IN the same hours of the morning of that same day, Wednesday, March 23rd, when the search for Enea Retalli alias Iginio had proved vain at Torraccio, where he lived when he lived there, Sergeant Santarella cavaliere Fabrizio was riding on his motorcycle over the provincial highway from Marino to Albano, so stupendously shaded, or flanked by trees, in the gardens and the parks which cover the slope. March finds a part of them bare or tattered, the elms, the plane-trees, the oaks: others have green fronds by the Feast of San Biagio or San Lucio: the Italian pines, the ilexes, the serene and almost domestic friendliness, in the villas, of the laurel, where, in other sites, the academician is crowned and, in some cases, the poet. From more than one indication, or clue, there was reason to believe, or at least not to reject the idea that the young man had headed (approximately) towards Pavona and Palazzo, moving down along sideroads and paths, when the roads proper seemed, in their way, unsafe. He also had a soldier on the rear seat, the good sergeant did, and armed, not to say embarrassed, with a musket. Having turned into a no-more-than-vaguely-indicative tune the seven syllables of the Touring's anthemer, his thoughts pursued the fugitive, who, with some advantage over him, had used the romantic "go!" proceeding by now at great strides beyond the confines of the "condition of unrecoverability." That phrase, that incitement, the sergeant-devil went singing to himself, between nose and mouth, yoking its bold (and equally imagined) rhythm to the explosions of his motor. Of the two soldiers stationed at the fort he had asked for reinforcements, by hand-cranked telephone, and knowing them to be equipped with a machine, that is to say a bicycle, he had ordered them to Pavona.

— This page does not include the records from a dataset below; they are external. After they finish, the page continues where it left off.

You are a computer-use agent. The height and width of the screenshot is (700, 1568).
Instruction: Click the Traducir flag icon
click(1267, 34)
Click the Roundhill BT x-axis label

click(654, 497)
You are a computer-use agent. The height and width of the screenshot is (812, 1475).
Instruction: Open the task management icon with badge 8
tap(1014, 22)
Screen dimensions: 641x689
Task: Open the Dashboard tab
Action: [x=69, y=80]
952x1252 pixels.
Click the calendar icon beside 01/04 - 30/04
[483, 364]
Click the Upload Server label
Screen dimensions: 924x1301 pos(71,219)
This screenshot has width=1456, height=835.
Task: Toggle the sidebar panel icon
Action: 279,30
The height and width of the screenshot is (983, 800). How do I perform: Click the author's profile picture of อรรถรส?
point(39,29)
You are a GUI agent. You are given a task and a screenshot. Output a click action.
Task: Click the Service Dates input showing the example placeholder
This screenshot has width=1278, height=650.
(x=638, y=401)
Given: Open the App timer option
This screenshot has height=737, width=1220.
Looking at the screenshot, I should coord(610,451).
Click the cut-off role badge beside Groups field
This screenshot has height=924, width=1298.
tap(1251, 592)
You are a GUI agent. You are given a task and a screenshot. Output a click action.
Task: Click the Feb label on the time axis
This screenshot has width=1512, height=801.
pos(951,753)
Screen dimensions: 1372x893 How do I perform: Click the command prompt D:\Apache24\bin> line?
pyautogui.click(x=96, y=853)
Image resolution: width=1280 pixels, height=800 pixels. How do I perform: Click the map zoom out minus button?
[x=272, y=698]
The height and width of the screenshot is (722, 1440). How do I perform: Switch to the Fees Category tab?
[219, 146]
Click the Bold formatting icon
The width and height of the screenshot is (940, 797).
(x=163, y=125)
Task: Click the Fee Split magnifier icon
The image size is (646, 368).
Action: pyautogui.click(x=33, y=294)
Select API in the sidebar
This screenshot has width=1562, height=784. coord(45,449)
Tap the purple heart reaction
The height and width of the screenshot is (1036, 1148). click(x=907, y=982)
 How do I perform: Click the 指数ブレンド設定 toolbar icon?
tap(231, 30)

Quite different, on the other hand, and of a different life, crowded with a different and more densely settled people and populace, inscribed with other toponymies, ennobled with other names, amid the august ruins and the Umbertine grayness of the six-story houses, and the hindered and therefore bell-ringing rolling of the tram, was the working atmosphere of Blondie: his field of work and of leisure, of after-work and work-after, where he carried out his dandling and absent-minded (to hear him) technique, loafing, peering at random, sniffing, at a whim, a caprice, and the lucky wisdom of the urban idler who allows himself to be guided by the silence of every hypothesis and of every disjunction, like the sleep-walker on the rainpipe; he, instead, in the full agitation and the constant bumping into one another of people, as they go their way: after the bars, the shoe shops, the stores of soap and washing soda, along the fences of gardens with oblique palms beyond, yellow, whipped in the winter, tormented under arid skies, in changeable weather, by the very certain tridua of the north wind. The fountains, the basilica of Santa Maria della Neve, and the arches and the fornixes in the surviving walls, the cubes of peperino and of sandstone: recalling Tullius and Gallienus and of Saint Liberius Pope, among the invitations of the chestnut vendors, black-fingered over their braziers, their face serious, smoked, all wrinkled towards commerce, and the non-invitation of the waiting taxi-driver, huddled in his glass confessional: the charioteer of whom it might also be said that he is waiting (a call, an order) if his genteel snoring had not by now cut him adrift, far far from every less aware expectancy.